Well, I haven't been active here in quite awhile, but I do still check in from time to time to see what people are baking and to just pick up some tips here and there.

But I baked a focaccia yesterday and wrote up the recipe to post for some folks on a couple of other sites, so I thought I might as well share here too, in case anyone is interested. I'm just going to put it up how I did on the other sites and try to fix up the formatting for how it works here. Here goes:


Notes:

  • I use instant yeast, the recipe will need to be altered slightly for active dry if that's all you have. For active dry yeast, use lukewarm water, add yeast to warm water, add 1 tablespoon flour, let sit for ten minutes until bubbly, then add mixture to flour.
  • It's simplest to measure if you're working with a kitchen scale, and that's how I do it, but I will include volume measurements in case you don't have one.
  • For the herbed olive oil I tend to mix up whatever sounds good. Usually I'll do something like a clove or two of crushed/minced garlic, and some rosemary, oregano, and black pepper. I've also sometimes just done the garlic and some "italian seasoning" spice mix. You could also leave out the garlic if you like. All references to olive oil mean extra virgin.
  • Oversized parchment paper is very helpful in that it allows you to line your jelly roll pan all the way up the side. I use stuff that is 15" wide and it does the job nicely.

First day:

Sponge:

  • 250 g (2 cups) flour (Bread flour or other high gluten flour recommended)
  • 250 g (9 ounces, 1 cup plus 2 Tbsp) water
  • 1/16 tsp yeast

Mix yeast into flour, add water, mix until the flour is wet, it will be a thick batter. Let sit covered overnight or at least four hours, at room temperature.

Next day:

Herb oil:

  • 1.25 cups olive oil
  • Herbs (Crushed garlic, fresh ground black pepper, dried oregano, dried basil, dried thyme, dried rosemary)

Heat the oil in a small saucepan over low heat, add the herbs.
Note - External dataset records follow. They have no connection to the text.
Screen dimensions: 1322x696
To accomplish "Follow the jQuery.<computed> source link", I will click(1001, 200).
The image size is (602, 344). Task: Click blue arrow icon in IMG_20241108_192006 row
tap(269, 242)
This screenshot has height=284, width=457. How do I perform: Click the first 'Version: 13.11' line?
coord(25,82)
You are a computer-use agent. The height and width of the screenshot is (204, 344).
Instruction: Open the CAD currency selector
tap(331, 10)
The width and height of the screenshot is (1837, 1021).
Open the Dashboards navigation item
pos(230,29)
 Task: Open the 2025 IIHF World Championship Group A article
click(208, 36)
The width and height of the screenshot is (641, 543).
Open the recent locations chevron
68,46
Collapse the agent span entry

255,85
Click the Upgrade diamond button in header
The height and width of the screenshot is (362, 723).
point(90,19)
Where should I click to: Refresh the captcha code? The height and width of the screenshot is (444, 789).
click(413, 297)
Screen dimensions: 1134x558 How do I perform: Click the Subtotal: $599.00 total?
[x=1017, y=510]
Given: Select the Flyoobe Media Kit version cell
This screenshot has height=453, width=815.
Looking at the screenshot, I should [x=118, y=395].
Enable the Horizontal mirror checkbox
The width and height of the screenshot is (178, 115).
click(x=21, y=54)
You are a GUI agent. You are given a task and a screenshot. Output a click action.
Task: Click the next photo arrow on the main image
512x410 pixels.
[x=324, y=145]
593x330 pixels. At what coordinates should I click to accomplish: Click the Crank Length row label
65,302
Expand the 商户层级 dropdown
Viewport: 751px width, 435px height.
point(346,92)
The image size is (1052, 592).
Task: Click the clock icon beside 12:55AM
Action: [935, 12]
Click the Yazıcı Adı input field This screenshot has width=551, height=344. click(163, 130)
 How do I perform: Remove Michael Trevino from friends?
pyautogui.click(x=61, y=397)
After 5-10 minutes or if any of the herbs start to brown, remove from heat. Allow to cool to somewhere in the lukewarm-room temp range

Dough:

  • Sponge (It should be bubbly by now)
  • 375 g (3 cups) flour
  • 13 g (2 tsp) salt
  • 4 g (1.25 tsp) yeast
  • 100 g (1/2 cup) herbed olive oil
  • 250 g (9 ounces, 1 cup plus 2 Tbsp) water

Toppings:

  • 1/4-1/2 cup grated parmesan cheese (asiago or romano also work nicely)
  • 5-7 cloves garlic, sliced thin
  • a sprig or two of fresh rosemary

This is just what I used this time, feel free to use whatever sounds good to you.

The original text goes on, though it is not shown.